Your intuition is correct.
$N_2(u_n)$ goes to $0$ since $|1-\sqrt 2| < 1$
Claim: if $|x|<1$, then $|x^n|\to_{n\to\infty} 0$.
Proof: Obvious.
Or, let $|x|=1-\epsilon$, where $0\lt\epsilon\le1$. Then $$|x^n|=(1-\epsilon)^n\lt(\frac1{1+\epsilon})^n=\frac1{(1+\epsilon)^n}\le\frac1{1+n\epsilon}$$ where $1+n\epsilon\to_{n\to\infty}+\infty.$ $\checkmark$
$N_1(u_n)$ goes to $\infty$
Let $u_n=a_n-b_n\sqrt2$, where $a_n, b_n\in\mathrm Q$.
Claim: $a_n\ge n$ and $b_n\ge 1$.
Proof: $a_1=b_1=1\ge1$.
Suppose $a_n\ge n$ and $b_n\ge n$ is true. Then $u_{n+1}=u_n(1-\sqrt2)=(a_n+2b_n)-(a_n+b_n)\sqrt2$. Hence $$a_{n+1}=a_n+2b_n\ge n+2\ge n+1.$$ $$b_{n+1}=a_n+b_n\ge1.$$ Induction is complete. $\quad\checkmark$
Hence $N_1(u_n)=|a_n| + |-b_n|\ge n+1\to_{n\to\infty}+\infty.$
Another proof for $N_1(u_n)$ goes to $\infty$
For all $x=a+b\sqrt2$, $N_1(x)=|a|+|b|\ge\frac{|a|+|b\sqrt2|}{\sqrt2}\ge\frac{|x|}{\sqrt2}$.
Let $a+b\sqrt2\,\mapsto\, \overline{a+b\sqrt2}=a-b\sqrt2$ be the conjugation in $\mathbf{Q}[\sqrt2]$. Verify $N_1(x)=N_1(\overline x)$.

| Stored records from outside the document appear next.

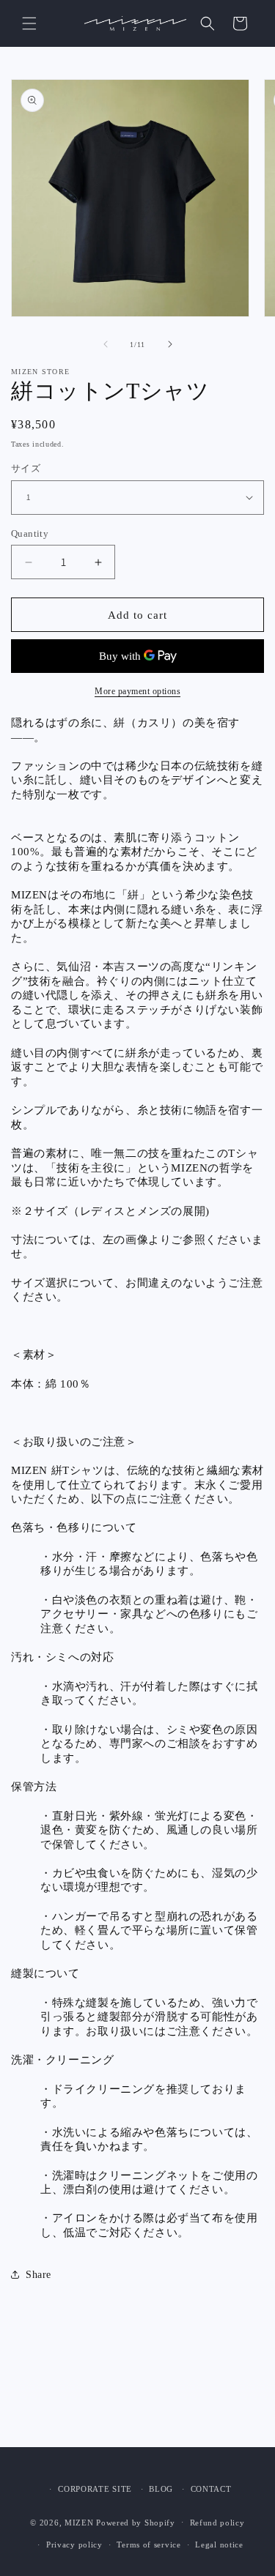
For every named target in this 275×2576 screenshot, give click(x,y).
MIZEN (79, 2521)
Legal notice (219, 2544)
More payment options (137, 691)
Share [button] (38, 2274)
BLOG (161, 2488)
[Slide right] (170, 344)
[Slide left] (105, 344)
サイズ (25, 468)
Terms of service (148, 2544)
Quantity (29, 533)
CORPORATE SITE (95, 2488)
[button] (29, 23)
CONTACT (211, 2488)
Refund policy (217, 2522)
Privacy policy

$$N_1(u_n)=N_1\left(\overline{(1-\sqrt2)^n}\right)=N_1\left(\overline{1-\sqrt2}^n\right)=N_1((1+\sqrt2)^n)\ge\frac{(1+\sqrt2)^n}{\sqrt2}\to_{n\to\infty}+\infty$$ where the second equality holds because conjugation commutes with multiplication.
Exercise :
Show that $N_1(x^n)\to_{n\to\infty}0$ or $+\infty$ unless $x=\pm1$, in which case $N_1(x^n)=1$ for all $n$.
Show that $N_2(x^n)\to_{n\to\infty}0$ or $+\infty$ unless $x=\pm1$, in which case $N_2(x^n)=1$ for all $n$.